Brown has maintained from the start that the plan for the Lower Bottoms plot had always been to develop the land into more than just a farm, starting by offering job training programs for formerly incarcerated individuals. The city of Oakland agreed to sell the plot — valued at $1.4 million — to Brown’s organization for a fraction of its market value on the condition that it be developed into affordable housing. To ensure these ends, the city offered a $2.6 million loan to subsidize construction.
The decision has not come without controversy. Oakland and the World Enterprises has been accused of improperly receiving $710,000 of county funding from District 5 Supervisor Keith Carson’s office.

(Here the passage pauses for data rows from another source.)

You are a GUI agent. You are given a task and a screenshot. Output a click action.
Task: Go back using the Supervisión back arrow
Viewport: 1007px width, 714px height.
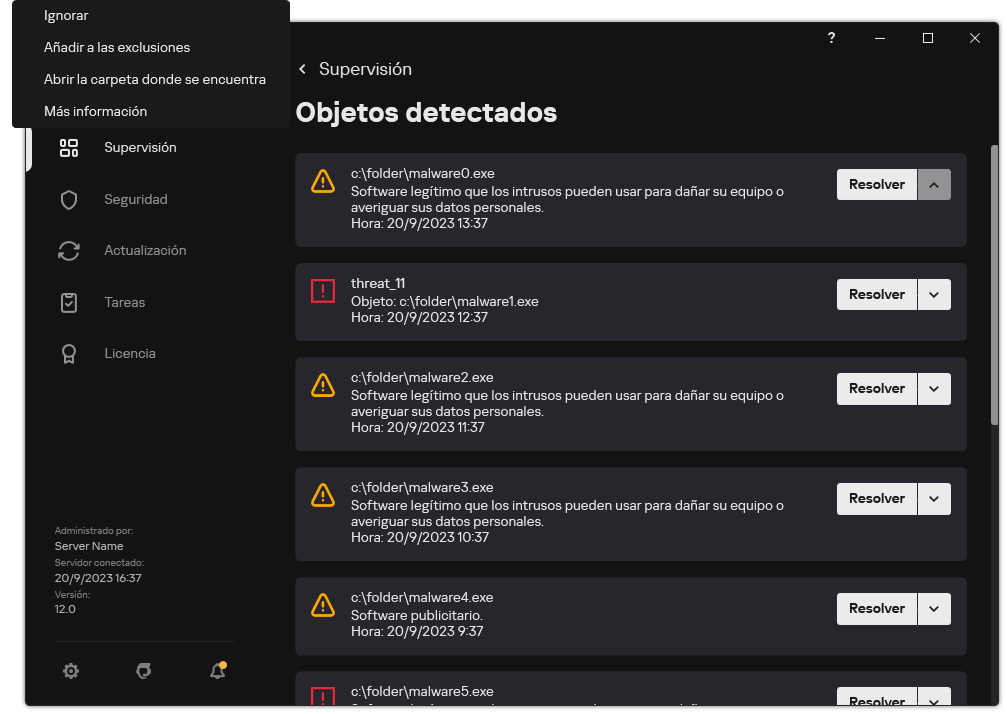302,69
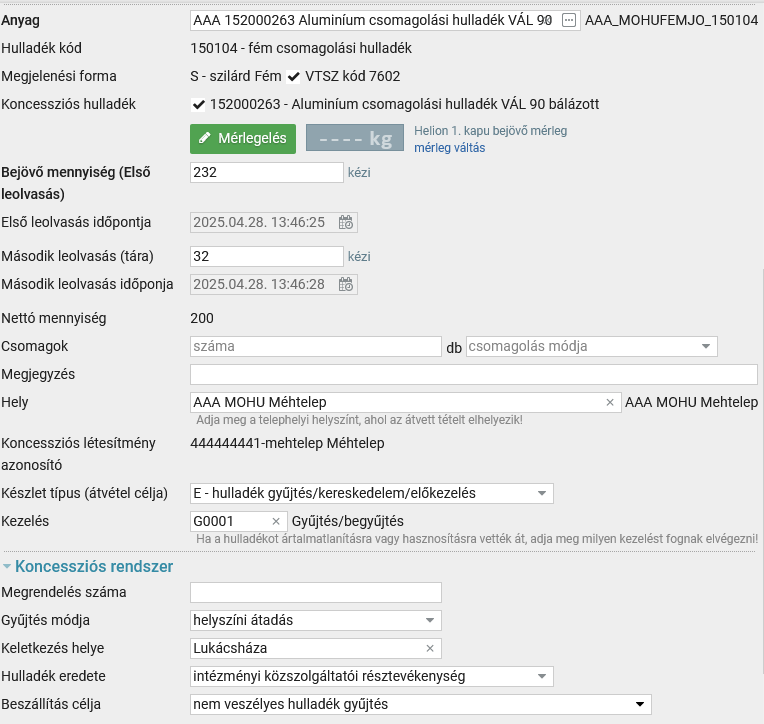Screen dimensions: 764x724
Task: Clear the Lukácsháza Keletkezés helye value
Action: pyautogui.click(x=430, y=648)
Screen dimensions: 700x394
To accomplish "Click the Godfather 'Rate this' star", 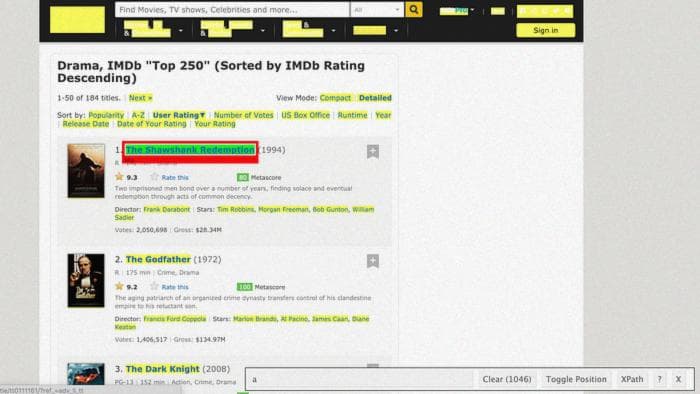I will 154,286.
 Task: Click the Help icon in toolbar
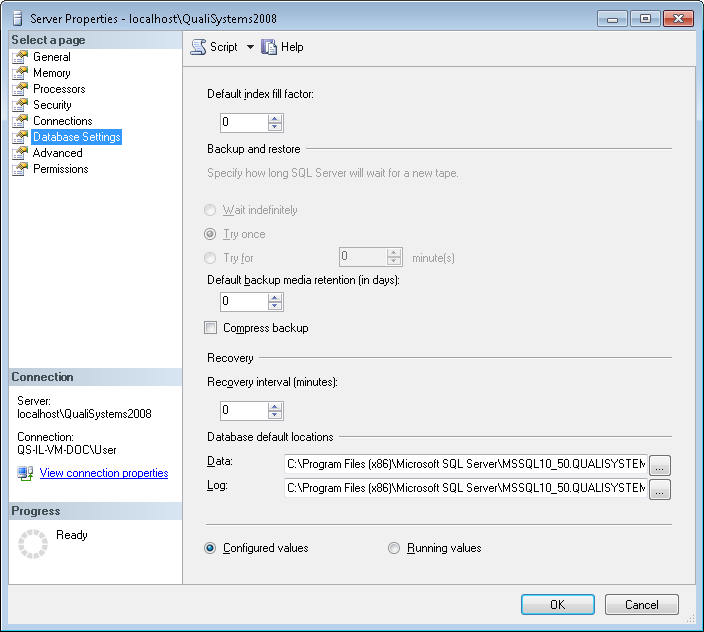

And on March 24, the California Attorney General’s Office sent a letter that could potentially throw the organization’s status as a nonprofit in jeopardy due to its failure to disclose 2014 and 2015 tax returns.
Nevertheless, plans seem to be moving forward, and in addition to affordable housing, Brown hopes to continue the job training program, in addition to a gym, a grocery store, and a tech center available to all members of the community.

Jennings is glad for the number of East Bay organizations carrying forward the legacy of food justice but is measured in his enthusiasm.
“The conditions that made the Panthers come about are still there. They’re magnified,” said Jennings. “The situation is pretty much the same. The only thing that’s different now is the clothes.”
The Black Panther Party no longer exists. It was disbanded in 1982. “Officially any Panther than calls themselves a Panther has to be at least 60 years old,” said Jennings.
But the tools of social justice the party helped create and distribute are still present and strong in the East Bay. Just one block east of Elaine Brown’s farm, and four blocks west of Mandela Foods Cooperative, a white board hangs above the register at Revolution Cafe. Besides the list of menu items there is that signature image of a panther drawn in black marker, and beneath it, the words, “Long live the spirit of the panther!!!”